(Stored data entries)

···

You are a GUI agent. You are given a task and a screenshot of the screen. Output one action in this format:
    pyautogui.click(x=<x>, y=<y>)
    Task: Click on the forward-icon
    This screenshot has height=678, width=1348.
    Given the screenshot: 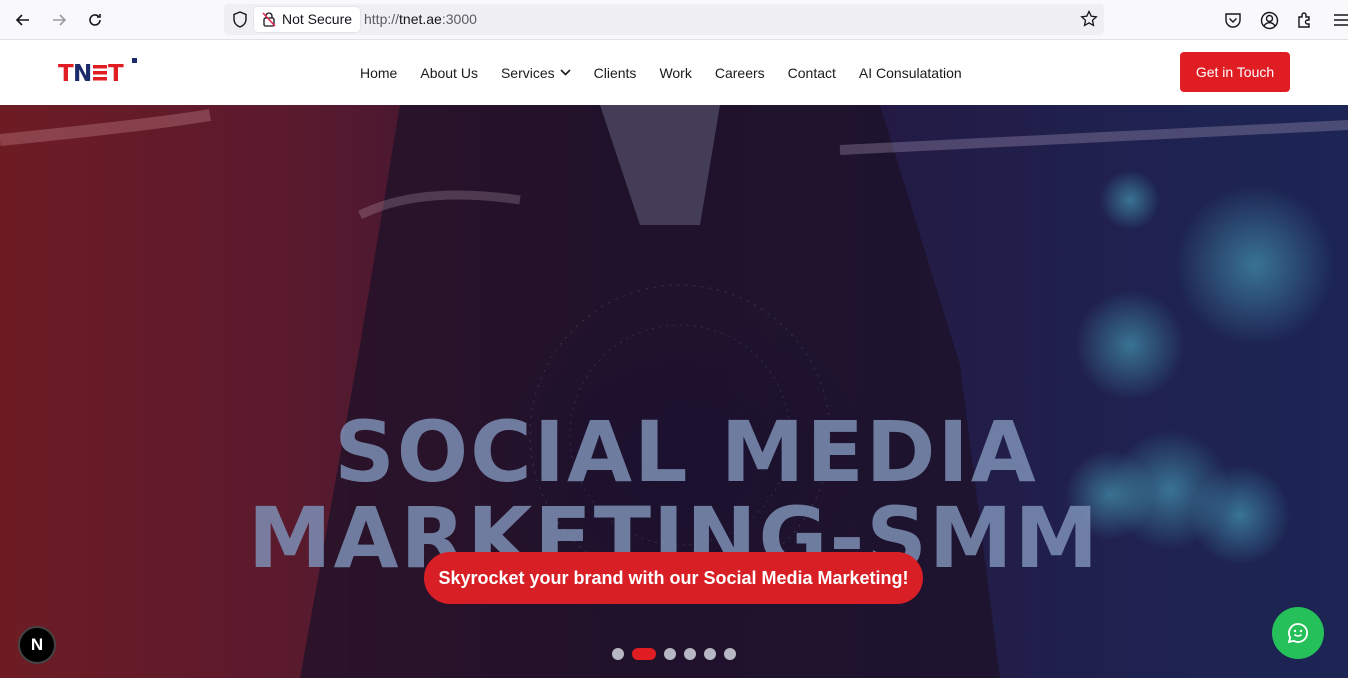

···

Convert every line of the items above into a JSON list of strings, with one string per line. Skip blank lines and leave the pictures out.

[
  "You are a GUI agent. You are given a task and a screenshot of the screen. Output one action in this format:",
  "    pyautogui.click(x=<x>, y=<y>)",
  "    Task: Click on the forward-icon",
  "    This screenshot has height=678, width=1348.",
  "    Given the screenshot: "
]